Когда на ближних лугах подводы показались, отец, ладонью глаза от солнца заслоня, всмотрелся в них. А разглядев новоявленных соседей, на Ярина взгляд искоса кинул. Сын тоже глядел туда, глаза сузив, ох, не по нраву отцу его взгляд пришелся.
- Ну-к, сынок, хорош прохлаждаться-то, - недовольно позвал он.
Все бы хорошо, кабы не эта девка, Аленка. Иль и впрямь присушила парня ведьмачка, а теперь цену себе набивает? Отступился бы Ярин от греха подальше. Таких-то у него и десяток, и два найдется, захоти только.
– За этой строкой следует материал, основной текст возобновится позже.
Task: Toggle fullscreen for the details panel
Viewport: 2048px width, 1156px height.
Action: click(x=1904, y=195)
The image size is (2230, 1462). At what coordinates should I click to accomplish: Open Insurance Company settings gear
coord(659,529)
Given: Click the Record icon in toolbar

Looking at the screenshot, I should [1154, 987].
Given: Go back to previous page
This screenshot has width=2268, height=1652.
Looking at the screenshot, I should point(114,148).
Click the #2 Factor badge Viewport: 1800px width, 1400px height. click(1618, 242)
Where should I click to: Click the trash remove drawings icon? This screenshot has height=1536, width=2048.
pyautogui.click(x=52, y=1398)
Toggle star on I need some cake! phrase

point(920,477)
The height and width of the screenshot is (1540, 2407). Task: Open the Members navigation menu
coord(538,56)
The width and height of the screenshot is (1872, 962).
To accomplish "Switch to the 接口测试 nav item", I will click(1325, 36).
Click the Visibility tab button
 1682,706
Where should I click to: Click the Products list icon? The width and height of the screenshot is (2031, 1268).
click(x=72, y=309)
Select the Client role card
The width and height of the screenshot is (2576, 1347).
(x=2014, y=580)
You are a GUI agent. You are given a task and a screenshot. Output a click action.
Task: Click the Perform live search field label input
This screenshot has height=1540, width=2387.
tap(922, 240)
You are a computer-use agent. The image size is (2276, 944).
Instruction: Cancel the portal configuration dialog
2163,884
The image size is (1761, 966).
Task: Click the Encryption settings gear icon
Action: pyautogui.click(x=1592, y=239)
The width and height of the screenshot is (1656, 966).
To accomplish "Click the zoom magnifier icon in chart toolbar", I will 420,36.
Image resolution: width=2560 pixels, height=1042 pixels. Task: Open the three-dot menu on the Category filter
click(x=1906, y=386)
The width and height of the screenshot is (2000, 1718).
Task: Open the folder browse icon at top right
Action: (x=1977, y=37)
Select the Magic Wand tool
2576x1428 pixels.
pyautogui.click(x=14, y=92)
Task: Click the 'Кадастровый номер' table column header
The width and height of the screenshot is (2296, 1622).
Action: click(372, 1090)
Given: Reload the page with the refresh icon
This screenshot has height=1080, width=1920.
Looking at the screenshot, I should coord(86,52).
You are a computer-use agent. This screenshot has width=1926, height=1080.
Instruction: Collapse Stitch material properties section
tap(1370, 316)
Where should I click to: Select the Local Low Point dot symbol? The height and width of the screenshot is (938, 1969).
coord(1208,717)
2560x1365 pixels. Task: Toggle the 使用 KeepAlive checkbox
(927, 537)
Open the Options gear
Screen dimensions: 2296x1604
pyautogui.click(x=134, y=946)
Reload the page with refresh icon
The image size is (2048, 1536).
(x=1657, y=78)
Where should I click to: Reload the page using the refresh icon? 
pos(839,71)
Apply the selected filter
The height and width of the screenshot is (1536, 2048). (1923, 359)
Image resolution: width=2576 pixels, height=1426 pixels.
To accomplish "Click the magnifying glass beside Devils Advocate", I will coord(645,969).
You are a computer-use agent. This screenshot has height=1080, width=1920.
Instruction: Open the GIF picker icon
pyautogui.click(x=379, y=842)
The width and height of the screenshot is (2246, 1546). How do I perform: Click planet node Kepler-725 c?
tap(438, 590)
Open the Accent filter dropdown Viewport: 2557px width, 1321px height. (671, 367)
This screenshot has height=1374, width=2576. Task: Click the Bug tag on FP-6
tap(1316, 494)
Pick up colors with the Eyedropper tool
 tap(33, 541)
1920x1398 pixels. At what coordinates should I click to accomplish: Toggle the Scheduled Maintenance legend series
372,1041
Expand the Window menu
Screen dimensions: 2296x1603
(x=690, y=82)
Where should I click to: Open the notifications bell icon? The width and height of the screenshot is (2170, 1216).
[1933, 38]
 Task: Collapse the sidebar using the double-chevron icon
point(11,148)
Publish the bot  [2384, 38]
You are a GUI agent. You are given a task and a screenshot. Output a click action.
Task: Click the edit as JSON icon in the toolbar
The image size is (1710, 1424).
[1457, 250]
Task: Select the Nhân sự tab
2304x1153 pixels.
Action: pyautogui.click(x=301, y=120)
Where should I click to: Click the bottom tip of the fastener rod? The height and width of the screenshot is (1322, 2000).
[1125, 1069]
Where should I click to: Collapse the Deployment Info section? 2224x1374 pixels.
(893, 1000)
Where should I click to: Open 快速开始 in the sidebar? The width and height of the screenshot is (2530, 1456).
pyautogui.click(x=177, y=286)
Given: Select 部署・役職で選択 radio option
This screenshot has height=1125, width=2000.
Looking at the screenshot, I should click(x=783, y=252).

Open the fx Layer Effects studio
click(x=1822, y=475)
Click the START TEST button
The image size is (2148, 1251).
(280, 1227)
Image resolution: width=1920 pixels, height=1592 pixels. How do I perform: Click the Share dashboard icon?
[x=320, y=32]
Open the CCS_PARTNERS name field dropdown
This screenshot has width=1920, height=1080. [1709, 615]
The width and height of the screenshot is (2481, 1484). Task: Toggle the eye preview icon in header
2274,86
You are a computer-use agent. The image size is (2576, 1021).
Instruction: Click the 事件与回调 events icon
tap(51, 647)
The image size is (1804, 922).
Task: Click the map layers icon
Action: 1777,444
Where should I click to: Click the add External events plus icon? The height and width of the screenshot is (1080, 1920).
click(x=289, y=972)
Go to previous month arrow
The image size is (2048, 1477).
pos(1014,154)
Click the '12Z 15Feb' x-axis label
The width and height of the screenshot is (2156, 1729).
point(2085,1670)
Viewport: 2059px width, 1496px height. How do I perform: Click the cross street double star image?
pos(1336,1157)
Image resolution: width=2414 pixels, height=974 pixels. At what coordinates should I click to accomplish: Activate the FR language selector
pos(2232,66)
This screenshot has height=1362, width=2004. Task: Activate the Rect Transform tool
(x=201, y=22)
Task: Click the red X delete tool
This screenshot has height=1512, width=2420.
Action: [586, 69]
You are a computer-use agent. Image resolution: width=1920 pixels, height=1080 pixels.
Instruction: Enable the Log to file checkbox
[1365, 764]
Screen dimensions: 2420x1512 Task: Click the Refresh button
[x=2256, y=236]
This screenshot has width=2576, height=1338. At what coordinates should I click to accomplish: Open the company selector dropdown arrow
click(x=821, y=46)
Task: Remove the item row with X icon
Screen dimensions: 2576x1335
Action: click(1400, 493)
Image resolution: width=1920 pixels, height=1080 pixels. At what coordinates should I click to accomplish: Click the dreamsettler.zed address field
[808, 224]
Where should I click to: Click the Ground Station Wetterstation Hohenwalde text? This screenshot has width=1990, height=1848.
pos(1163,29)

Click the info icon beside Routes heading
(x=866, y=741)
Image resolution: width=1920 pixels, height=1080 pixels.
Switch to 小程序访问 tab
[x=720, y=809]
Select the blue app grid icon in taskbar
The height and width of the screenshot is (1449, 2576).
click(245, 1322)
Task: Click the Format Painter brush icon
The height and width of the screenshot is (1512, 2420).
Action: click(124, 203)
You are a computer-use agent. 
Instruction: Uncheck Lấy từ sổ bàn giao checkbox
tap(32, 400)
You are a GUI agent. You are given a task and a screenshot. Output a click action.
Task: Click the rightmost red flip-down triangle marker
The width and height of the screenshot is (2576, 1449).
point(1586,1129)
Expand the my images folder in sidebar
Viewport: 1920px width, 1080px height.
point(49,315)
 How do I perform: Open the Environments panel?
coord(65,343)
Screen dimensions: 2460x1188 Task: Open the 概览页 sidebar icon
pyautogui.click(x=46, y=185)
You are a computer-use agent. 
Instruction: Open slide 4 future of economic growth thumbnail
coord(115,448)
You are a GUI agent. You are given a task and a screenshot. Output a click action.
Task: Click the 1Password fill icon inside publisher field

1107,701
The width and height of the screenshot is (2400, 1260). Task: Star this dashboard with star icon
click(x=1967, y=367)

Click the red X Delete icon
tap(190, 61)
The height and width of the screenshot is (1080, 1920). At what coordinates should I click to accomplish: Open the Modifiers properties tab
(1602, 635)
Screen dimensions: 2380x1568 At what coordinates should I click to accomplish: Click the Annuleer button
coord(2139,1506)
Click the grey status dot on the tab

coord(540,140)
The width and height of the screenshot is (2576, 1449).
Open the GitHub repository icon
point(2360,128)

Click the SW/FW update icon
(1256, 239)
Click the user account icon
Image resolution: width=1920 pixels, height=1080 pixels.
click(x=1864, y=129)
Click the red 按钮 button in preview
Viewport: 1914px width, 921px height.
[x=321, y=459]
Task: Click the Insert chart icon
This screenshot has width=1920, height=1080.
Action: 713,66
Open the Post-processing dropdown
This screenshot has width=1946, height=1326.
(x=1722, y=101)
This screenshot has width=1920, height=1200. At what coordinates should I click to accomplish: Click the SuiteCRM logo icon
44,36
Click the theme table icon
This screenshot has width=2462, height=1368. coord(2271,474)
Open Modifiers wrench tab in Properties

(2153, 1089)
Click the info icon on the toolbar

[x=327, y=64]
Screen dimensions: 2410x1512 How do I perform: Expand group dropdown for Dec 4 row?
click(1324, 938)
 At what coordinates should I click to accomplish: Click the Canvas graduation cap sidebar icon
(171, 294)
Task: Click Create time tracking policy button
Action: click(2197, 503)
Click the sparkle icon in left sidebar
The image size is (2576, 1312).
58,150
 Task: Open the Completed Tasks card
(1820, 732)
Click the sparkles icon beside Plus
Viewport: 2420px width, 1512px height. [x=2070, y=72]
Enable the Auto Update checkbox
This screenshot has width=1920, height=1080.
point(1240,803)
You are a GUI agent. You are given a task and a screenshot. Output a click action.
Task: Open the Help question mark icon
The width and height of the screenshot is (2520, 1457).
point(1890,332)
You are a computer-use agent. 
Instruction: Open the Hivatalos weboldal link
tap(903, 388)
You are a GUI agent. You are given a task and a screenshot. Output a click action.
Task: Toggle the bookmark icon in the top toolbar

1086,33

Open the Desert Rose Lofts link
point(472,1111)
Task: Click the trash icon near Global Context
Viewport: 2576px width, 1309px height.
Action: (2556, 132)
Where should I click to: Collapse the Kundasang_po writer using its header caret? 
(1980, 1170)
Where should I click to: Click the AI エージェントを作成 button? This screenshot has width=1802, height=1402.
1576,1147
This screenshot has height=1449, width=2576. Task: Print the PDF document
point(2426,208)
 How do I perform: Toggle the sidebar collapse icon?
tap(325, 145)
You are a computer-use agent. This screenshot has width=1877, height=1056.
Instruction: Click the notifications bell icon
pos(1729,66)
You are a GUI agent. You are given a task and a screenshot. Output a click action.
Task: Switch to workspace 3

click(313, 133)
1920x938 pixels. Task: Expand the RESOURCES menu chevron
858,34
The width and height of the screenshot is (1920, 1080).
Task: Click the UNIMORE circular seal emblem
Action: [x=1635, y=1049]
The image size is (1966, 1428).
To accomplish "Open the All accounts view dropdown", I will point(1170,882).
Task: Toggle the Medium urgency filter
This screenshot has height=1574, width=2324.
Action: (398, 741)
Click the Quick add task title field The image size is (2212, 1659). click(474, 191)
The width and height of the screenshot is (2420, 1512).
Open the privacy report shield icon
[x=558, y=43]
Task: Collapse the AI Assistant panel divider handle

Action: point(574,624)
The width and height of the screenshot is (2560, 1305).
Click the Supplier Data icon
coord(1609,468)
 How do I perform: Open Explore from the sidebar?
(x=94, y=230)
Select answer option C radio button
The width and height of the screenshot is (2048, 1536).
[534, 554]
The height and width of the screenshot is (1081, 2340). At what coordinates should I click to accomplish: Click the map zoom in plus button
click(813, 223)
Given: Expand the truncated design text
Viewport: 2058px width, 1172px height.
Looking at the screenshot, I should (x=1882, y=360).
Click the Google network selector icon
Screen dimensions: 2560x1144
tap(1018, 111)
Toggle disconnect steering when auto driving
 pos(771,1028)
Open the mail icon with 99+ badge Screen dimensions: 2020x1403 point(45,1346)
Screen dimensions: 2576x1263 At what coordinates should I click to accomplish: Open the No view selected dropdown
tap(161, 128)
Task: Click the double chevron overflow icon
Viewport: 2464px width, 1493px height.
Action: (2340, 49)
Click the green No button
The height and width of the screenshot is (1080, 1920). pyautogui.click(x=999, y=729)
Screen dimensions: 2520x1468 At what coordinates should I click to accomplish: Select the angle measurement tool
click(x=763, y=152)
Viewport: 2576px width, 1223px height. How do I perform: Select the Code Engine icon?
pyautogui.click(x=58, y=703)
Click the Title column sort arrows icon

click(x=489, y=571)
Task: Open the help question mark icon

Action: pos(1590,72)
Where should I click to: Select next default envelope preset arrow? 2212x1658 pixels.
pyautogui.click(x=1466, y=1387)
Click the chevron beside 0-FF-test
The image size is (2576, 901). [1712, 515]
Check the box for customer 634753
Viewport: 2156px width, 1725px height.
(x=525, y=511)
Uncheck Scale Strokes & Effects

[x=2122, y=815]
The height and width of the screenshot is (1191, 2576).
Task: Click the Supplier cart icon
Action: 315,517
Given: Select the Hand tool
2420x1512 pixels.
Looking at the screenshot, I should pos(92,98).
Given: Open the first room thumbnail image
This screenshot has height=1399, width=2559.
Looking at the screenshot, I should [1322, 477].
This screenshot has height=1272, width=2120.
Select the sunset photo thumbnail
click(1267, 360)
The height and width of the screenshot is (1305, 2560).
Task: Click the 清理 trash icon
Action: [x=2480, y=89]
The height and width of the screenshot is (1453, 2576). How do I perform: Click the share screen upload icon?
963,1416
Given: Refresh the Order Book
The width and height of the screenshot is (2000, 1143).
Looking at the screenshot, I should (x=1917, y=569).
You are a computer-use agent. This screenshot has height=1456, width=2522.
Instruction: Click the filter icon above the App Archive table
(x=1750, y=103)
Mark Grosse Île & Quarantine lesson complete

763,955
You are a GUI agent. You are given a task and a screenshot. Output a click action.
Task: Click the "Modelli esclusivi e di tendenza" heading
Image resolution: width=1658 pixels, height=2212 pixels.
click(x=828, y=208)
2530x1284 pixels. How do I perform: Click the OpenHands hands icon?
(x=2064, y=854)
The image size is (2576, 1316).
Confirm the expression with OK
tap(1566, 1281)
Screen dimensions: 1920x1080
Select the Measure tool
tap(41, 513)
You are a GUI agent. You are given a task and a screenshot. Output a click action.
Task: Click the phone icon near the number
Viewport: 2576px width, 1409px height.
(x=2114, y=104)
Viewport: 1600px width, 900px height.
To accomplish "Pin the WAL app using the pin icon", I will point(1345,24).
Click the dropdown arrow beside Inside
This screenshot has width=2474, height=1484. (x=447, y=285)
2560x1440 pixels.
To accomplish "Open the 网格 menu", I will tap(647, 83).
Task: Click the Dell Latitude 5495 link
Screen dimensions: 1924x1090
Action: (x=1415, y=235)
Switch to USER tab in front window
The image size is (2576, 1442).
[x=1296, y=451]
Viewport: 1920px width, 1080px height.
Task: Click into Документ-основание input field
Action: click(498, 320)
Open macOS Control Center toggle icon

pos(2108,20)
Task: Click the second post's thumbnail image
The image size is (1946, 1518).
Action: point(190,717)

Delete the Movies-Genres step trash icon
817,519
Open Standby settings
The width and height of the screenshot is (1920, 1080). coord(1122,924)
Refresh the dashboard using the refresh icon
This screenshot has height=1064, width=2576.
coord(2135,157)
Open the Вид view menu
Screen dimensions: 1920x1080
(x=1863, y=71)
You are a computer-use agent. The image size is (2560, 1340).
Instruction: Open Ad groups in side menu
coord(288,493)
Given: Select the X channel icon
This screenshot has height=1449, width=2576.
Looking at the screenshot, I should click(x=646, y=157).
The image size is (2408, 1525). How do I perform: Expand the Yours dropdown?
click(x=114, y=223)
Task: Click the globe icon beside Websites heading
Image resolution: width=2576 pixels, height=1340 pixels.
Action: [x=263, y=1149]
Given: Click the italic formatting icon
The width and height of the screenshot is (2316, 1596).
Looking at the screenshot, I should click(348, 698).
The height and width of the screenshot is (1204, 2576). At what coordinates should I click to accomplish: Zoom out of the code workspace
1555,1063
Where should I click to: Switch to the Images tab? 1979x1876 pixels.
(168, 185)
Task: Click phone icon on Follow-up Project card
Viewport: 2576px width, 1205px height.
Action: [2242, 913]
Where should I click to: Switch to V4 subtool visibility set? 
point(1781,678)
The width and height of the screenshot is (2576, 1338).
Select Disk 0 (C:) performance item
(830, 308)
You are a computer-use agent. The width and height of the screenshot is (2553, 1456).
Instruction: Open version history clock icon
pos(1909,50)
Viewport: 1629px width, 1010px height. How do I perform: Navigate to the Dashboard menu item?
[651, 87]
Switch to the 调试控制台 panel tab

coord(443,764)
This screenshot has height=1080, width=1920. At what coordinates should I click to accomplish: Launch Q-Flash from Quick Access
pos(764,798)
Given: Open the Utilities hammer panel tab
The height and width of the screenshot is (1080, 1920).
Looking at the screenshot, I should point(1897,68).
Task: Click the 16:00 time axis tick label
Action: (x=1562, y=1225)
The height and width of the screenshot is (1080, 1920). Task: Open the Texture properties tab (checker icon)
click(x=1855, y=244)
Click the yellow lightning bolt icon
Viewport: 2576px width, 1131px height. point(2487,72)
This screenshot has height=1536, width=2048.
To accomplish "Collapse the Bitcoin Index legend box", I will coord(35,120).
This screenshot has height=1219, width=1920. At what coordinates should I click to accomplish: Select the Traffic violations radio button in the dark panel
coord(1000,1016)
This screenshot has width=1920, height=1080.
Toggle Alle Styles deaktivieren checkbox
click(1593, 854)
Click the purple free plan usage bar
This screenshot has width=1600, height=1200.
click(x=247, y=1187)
А с Аленкой добра не будет. И сноха такая в семью не нужна - горда больно, от такой покорности да тихости не дождешься... Уж ни раз заводил он с Ярином разговор об этом, да толку-то. Парень с норовом, как молодой необъезженный жеребец - пока сахар даешь, берет с ладони, а спробуй узду накинуть никакая привязь не удержит. Беда...
Когда свечерело, некоторые из баб домой собрались - скотину обиходить, детей накормить, щей на завтрашний день наварить. Мать Аленина тоже домой наладилась, корову из стада встретить, подоить. Остальные в поле ночевать остались. В покосную пору, бывало, кто и по неделе в селе не бывал, особливо косцы. Пока выкосят последние луга, на первых трава уж подсохнет, метать самое время. Да такое походное житье и не в тягость было. Один воздух луговой медвянный чего стоил - хошь пей его, хошь ложкой ешь. Засыпали под соловьиные трели и просыпались от птичьего гомона. За день наломаешься, все жилочки повытянешь, а вечером искупался в озерце, что рассыпаны вокруг, как голубой бисер - куда и усталость делась, будто в живой воде омылся.
Вот и теперь, пока на кострах варево булькало, доспевало, молодежь загоношилась купаться. Озерки днем еще высмотрели. Парни да молодые мужики стали проситься с девицами вместе. Те игру не нарушили - заругались, охальниками обозвали, да полотенцами прочь погнали. Покликали подружек с соседнего луга, да шумной смешливой стайкой подались к темнеющим поодаль зарослям, где в густом окружении кустов черемухи, ив и ракит пряталось круглое, как тарелка, озеро. Парни же наоборот, через узкую полоску кустов перешли к соседям, и тоже пошли смыть с себя жар да пот - в другую сторону.
Благодать несказанная по самую шейку погрузиться в ласковую прохладу. Тело, утомленное за долгий день жарой, работой, соленым потом, налипшей сенной трухой, кажется, стонет от сладкой истомы. Девицы, кто охает в притворном испуге, по колено зайдя, ладошкой воду черпает, руки и плечи обмывает, а кто с разбегу, с визгом в воду бросается. Крики, смех. В робких водой плещут, а они и протестуют испуганно, и хохочут одновременно. Вода у берега будто кипит, по озеру волны мягкие покатились, скромные желтые кувшинки и бело-розовые чаши лилий закачались вверх-вниз.